Terry and Madeleine Anderson have written a deeply spiritual book, Den of Lions. It is spiritual because after Terry's abduction by Hezbollah thugs, both he and Madeleine wrestle with spiritual questions daily during his seven years in captivity. Both fight internal battles with depression, anger and frustration. Terry does so much introspection. It is a fascinating read. Amazingly, their love for each other just grows and grows. Sometimes I think it is easier for love to grow when people are forced to be apart than it is when people are together! Not that there was anything easy about what Terry and Madeleine experienced.

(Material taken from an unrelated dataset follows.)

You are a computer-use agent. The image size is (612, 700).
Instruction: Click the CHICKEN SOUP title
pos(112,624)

On March 15, 1985 Anderson was kidnapped. For endless weeks he was chained, blindfolded, and told not to move. "Each small movement brought a curse, a threat, a blow." Often the "vultures gathered around to poke and prod with talon, stick or gun," but Anderson knew that "no thief throws away his booty." He was never to look at his kidnappers: "you see, you dead." "Silly, I'd already seen. Typical militiamen - small, thin, scruffy beard, sharp Arab nose, black hair: completely inseparable from a thousand, ten thousand others."

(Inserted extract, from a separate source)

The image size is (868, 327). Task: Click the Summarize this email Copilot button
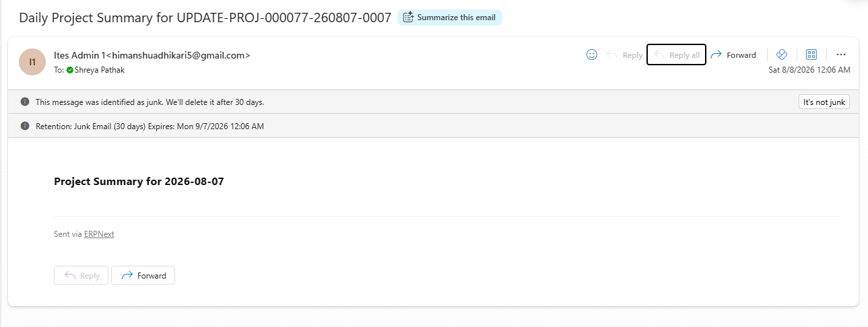(x=450, y=17)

The terrorists' plan was to swap Anderson for terrorists imprisoned in Kuwait. They dictated letters for Anderson to write, to get Washington to make the deal for the terrorists in Kuwait. Madeleine writes that she had always thought that the American government had the power to find out anything it wanted, and to do anything it wanted. "I learned quickly that we were dealing not only with Lebanese terrorists who were ignorant of the western world, but with Americans who were equally ignorant of Lebanon, and Terry and I and our families were suffering the consequences."